Belly Pan Basics - with mufler add-on The first form may not be your last form. Despite all the measurements and care taken, there may be some adaptations required. Fortunately, fiberglass is a forgiving material. Cut off the offending parts and try again. The exhaust pipe was causing grief. Despite numerous trims, the belly pan was not fitting smoothly. Worse, the belly pan was in danger of becoming a "belly shelf" as the cuts became lower and lower. A new cardboard form was created around the exhaust pipe, and the back of the belly pan was re-fiberglassed.

Belly Pan Basics - tabs for mounting With the fit perfected, it was time to create a fastening system. Four aluminum tabs were cut out and riveted to the sides of the pan.

Belly Pan Basics - gusset for stability Matching holes were drilled in the tabs and the upper fairings to accommodate quarter-turn fasteners. An aluminum gusset was created for the front of the fairings to be bolted on.

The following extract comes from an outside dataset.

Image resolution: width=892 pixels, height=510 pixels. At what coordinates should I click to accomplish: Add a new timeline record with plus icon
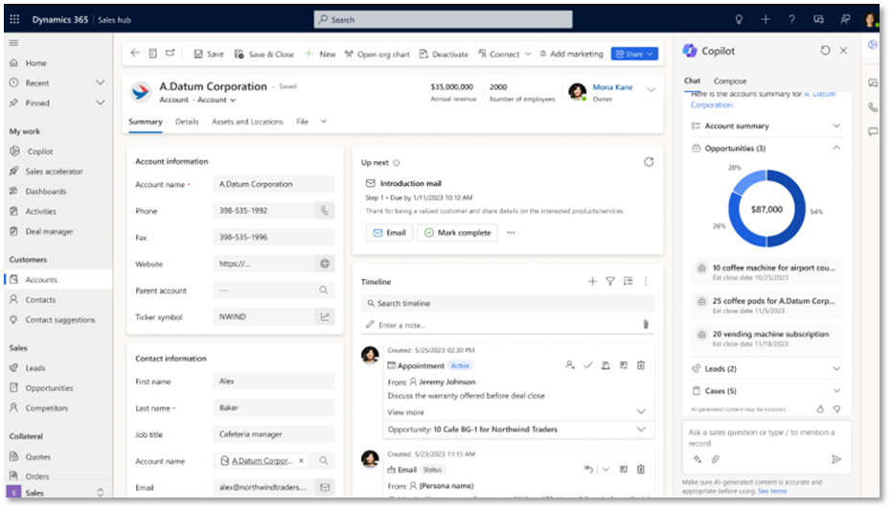(592, 282)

Belly Pan Basics - bondo for surface finish Time for the task of smoothing out the fiberglass. Using bondo was another first time experience. With a lesson from Tim, I was soon spreading, smoothing and sanding bondo over the pits and rough spots of the belly pan. Much akin to drywall mudding, but with more curves, I tried for a smooth surface. But really, who is going to see the bottom of the pan? I decided it was good practice for fabricating other bike body parts. You can never have too many transferrable skills.

Belly Pan Basics - primer before paint Spray painting came next. Not exactly like applying hair spray, I found out. The margin for error is smaller, and the results are more visible and longer lasting. Primer, colour, and then clear coat, with appropriate re-coat and drying times, as stated on the label.

Belly Pan Basics - painted and clear coated Read the label. It will save you some grief. And watch out for overspray on the surrounding area. (No, really? I thought it was just pollen on your car!)

Belly Pan Basics - finished bellypan Go for a bike ride while the paint dries, then a final test fitting should do. Of course, at this point you realize that the rest of your bike is not nearly as sparkly clean as the belly pan. Never mind. Apply the stickers, admire, and get ready to head back to the track.